--- WORK TASK A ---
Using the passage on the Jews of Florence, decide whether each statement agrees with it, answering yes or no and quoting the words that settle it: (i) The first stable Jewish community in Florence dates to 1437. (ii) The ghetto in Florence was founded in 1555. (iii) In 1778 Leopoldo sold the ghetto to the Jewish community.
--- WORK TASK B ---
Print the passage on the Jews of Florence from "In 1670, a fire" to "in Piazza dell’Olio.".

--- GIVEN PASSAGE ---

The presence of Jews in Florence and the Ghetto
The very first stable Jewish Community in Florence dates back to the year 1437, when Cosimo the Elder called a group of Jewish financers to Florence because the lending of money was prohibited to Catholics. Various historical events lead to believe that this community lived in the area of Borgo San Jacopo, south of the Arno River on the Cassia road that lead to Siena. The credit banks were situated in various areas of the city.
The permanence of Jews under the Medici rule was a peaceful one and rich in cultural exchange, especially under Lawrence the Magnificent.
At his death in 1492 the favours the Jews had enjoyed until that moment ended, and in 1494 a Republic was established with Savonarola as head of state in 1495. He tried to take the credit banks from the Jews and put them in the hands of the Monti di Pietà cancelling the CAPITALS (contracts) stipulated prior to this moment and therefore giving the Jews a year’s notice to remove themselves from the city.
On April 21, 1496 the Monte di Pietà statute was approved definitely but in actual fact the bank closures were extended beyond the established date and many Jews remained in the city for the whole period of the Republic.
In 1555 however, Pope Paul IV with the papal seal “Cum nimis absurdum” condemned the Jews to life within a certain quarter and denied them the right to engage in commerce, except for the trade of used objects and rags. The quarter in which the Jews were confined was called “ghetto”: the origin of the word comes from the Venetian word ghetto (getto/mould) because at that time in the “Venetian ghetto” there was a foundry that moulded the metal used to make cannons, and the Ashkenazi Jews probably pronounced the soft G (J sound) like a hard G (G of get).
In Florence the Ghetto was not founded in 1555 because the Medici family were particularly sympathetic to the Jewish community, and it was only in 1570 when Cosimo I, desiring to become Grand Duke of Tuscany, had to succumb to the wishes of the pope. The ghetto was therefore constructed by Buontalenti in 1570: it extended from what is today Piazza della Repubblica (then the old market), via Roma (via dei Succhiellinai) where the first gate was, via di Campigoglio and via Brunelleschi (via dei Rigattieri); Piazza della Fonte was found in the centre, and was the place where the population went to collect water. In this period there were two Synagogues (called “scuole” schools): the Italian one and the Levantine one, both constructed at the end of the 15th century, and both looked onto to the square with the well.
Later on, when Ferdinand I (1587), was appointed, he promoted the commerce between the Jews and the Orient taking advantage of the fact there was fact a numerous Jewish population in Leghorn.
In 1670, a fire destroyed part of the ghetto so between 1705 and 1721 Cosimo III decided to extend the district, which was very crowded. Rich homes were therefore included in the perimeter and the ghetto reached as far as via dè Pecori and a new gate was opened in Piazza dell’Olio.
Between 1670 and 1723 under Cosimo III de’ Medici many restrictive measures were taken against the Jewish community.
Once the dominion of the Medici family ceased to exist and that of the Lorraine family began, the Jewish population began to enjoy a certain amount of liberty again. In 1750 they bought the properties where the Schools had been; and in 1755 the law forcing the gates of the ghetto to be closed was lifted. In 1778 Leopoldo sold the ghetto to the Jewish community because it cost too much to maintain and, therefore, in 1779 houses, shops and warehouses were sold to a society of Jewish bankers.

--- INFORMATION SUPPLIED ---
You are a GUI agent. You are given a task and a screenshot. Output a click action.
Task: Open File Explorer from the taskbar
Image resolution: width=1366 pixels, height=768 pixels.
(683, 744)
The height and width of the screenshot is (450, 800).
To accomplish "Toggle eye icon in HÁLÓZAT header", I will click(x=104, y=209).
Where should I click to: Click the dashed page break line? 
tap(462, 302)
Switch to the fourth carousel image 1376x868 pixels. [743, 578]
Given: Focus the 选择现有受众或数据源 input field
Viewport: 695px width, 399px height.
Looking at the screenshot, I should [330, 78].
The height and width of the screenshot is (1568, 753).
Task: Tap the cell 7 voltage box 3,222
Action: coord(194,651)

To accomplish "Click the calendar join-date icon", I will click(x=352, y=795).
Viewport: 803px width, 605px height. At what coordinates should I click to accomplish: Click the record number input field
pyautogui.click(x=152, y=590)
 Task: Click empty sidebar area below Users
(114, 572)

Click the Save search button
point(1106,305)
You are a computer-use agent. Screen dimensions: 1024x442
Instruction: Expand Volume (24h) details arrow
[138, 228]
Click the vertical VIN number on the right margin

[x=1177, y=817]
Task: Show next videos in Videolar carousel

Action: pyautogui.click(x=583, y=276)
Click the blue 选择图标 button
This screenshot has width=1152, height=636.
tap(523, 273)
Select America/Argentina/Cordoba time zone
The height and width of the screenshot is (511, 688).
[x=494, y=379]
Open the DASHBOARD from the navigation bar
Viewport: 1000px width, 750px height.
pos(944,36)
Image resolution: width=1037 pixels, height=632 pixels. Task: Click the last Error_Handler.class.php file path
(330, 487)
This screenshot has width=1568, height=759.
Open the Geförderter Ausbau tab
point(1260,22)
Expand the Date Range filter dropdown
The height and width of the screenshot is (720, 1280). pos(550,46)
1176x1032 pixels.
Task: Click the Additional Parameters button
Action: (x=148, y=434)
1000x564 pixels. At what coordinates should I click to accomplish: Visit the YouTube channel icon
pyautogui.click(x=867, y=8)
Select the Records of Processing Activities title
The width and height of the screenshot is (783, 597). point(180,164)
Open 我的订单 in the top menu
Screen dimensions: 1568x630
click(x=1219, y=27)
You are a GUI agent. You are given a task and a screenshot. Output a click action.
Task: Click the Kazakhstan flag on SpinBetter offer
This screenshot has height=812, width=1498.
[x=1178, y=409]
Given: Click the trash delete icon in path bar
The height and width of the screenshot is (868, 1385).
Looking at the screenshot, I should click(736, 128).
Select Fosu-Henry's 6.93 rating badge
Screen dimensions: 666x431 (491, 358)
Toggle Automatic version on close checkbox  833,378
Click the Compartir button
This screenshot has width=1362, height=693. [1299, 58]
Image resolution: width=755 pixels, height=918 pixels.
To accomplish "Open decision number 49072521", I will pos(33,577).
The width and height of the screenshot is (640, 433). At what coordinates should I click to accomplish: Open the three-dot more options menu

--- WORKED SOLUTION A ---
(i) Yes: "The very first stable Jewish Community in Florence dates back to the year 1437"
(ii) No: "In Florence the Ghetto was not founded in 1555"
(iii) Yes: "In 1778 Leopoldo sold the ghetto to the Jewish community"

--- WORKED SOLUTION B ---
In 1670, a fire destroyed part of the ghetto so between 1705 and 1721 Cosimo III decided to extend the district, which was very crowded. Rich homes were therefore included in the perimeter and the ghetto reached as far as via dè Pecori and a new gate was opened in Piazza dell’Olio.